Risque suicidaire : comment réagir Comment réagir face à une personne aux intentions suicidaires

Difficile de garder la tête froide et de savoir comment réagir face au désarroi d'un proche. On peut se sentir inutile, impuissant, voire coupable. C'est d'autant moins évident à gérer que l'on a des sentiments pour ces personnes et que l'on tient à elles. Pourtant, dans ces cas-là, il faut faire fi de ses propres peurs.. Attention, chaque cas est unique et il n'existe pas de recette magique pour soutenir une personne suicidaire. Fiez-vous à votre instinct et à votre bon sens avant tout et utilisez votre relation avec cette personne pour en tirer le meilleur parti. Les conseils qui suivent sont presque triviaux mais toujours utiles à rappeler. En cas de doute, n'hésitez surtout pas à faire appel à une association ou à un psychiatre pour vous aiguiller sur la conduite à adopter.

Lorsqu'on a des doutes sur les intentions suicidaires d'une personne, parler avec calme et raison du suicide sans avoir peur d'aborder le sujet est certainement la meilleure chose à faire. Il est possible que la personne se mette à pleurer, s'emmure dans un mutisme ou ne s'exprime qu'avec difficulté. C'est normal.

Demander ce qui ne va pas

Avant toute chose, établissez un climat de confiance avec la personne. Il faut également choisir le lieu et le moment. Et surtout, laissez la personne s'exprimer comme bon lui semble, sans la brusquer, sans la questionner de toute part ou lui faire la morale. Acceptez les silences, montrez-vous patient et calme.

"Acceptez les silences, montrez-vous patient et calme"

Il faut surtout lui demander ce qui ne va pas, pourquoi son comportement a changé. Bref, l'interroger sur son mal-être évident. Même si dans un premier temps il n'y a pas d'échange, le simple fait de lui montrer que quelqu'un s'intéresse à son sort et à elle ne peut que lui être bénéfique.
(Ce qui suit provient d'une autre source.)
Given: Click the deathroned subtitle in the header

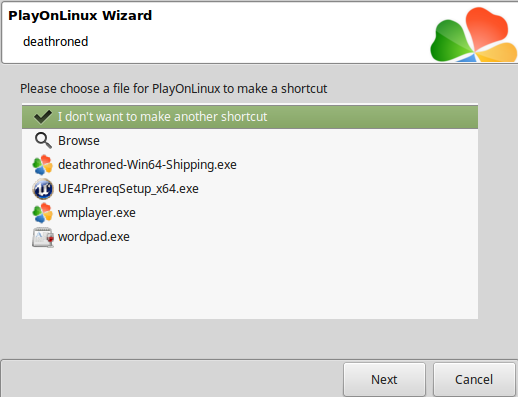Looking at the screenshot, I should coord(56,42).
Il faut lui donner la possibilité de s'exprimer mais aussi lui montrer que l'on tient à elle et qu'on ne veut pas la voir partir. Essayez de repérer, dans son discours, s'il y a quand même des points positifs pour insister dessus et lui démontrer qu'elle a des raisons de continuer à vivre et des choses auxquelles se rattacher. "Ca n'est pas toujours évident bien sûr car ils sont tellement englués dans leurs souffrances et dans leurs idées noires qu'ils ne peuvent pas conceptualiser quelque chose de positif. On peut par exemple évoquer simplement la possibilité de reprendre une activité délaissée : "Même si tu te sens fatigué, tu pourrais quand même essayer de retourner à la piscine pour t'entraîner ".

 

Ne pas paniquer et se faire assister

N'hésitez pas à lui demander si elle a déjà pensé au suicide. Contrairement à ce que l'on pourrait croire, ça ne va pas lui mettre l'idée dans la tête. Au mieux, elle vous répondra non. Au pire, elle vous dira que oui. Si la réponse s'avère être positive, il ne faut pas paniquer, il ne faut pas rester seul avec cette confidence. A ce moment-là, il faut absolument faire appel à un tiers, quel qu'il soit, pour s'éclaircir les idées. L'idéal est d'aller en parler avec un professionnel de santé qui saura vous aiguiller et pourquoi pas, emmener ensuite la personne en détresse. Mais on peut également se tourner vers des associations. Le tout est d'en parler. Et puis ensuite, informer l'intéressé que l'on a cherché à se renseigner pour savoir comment l'aider au mieux. Il ne pourra qu'être sensible à cette marque d'affection et d'intérêt. Mais il faut garder à l'esprit aussi que ce genre de choses prend du temps et qu'il faut savoir se montrer patient et disponible. Et ça n'est pas forcément évident, d'où l'intérêt de se faire accompagner.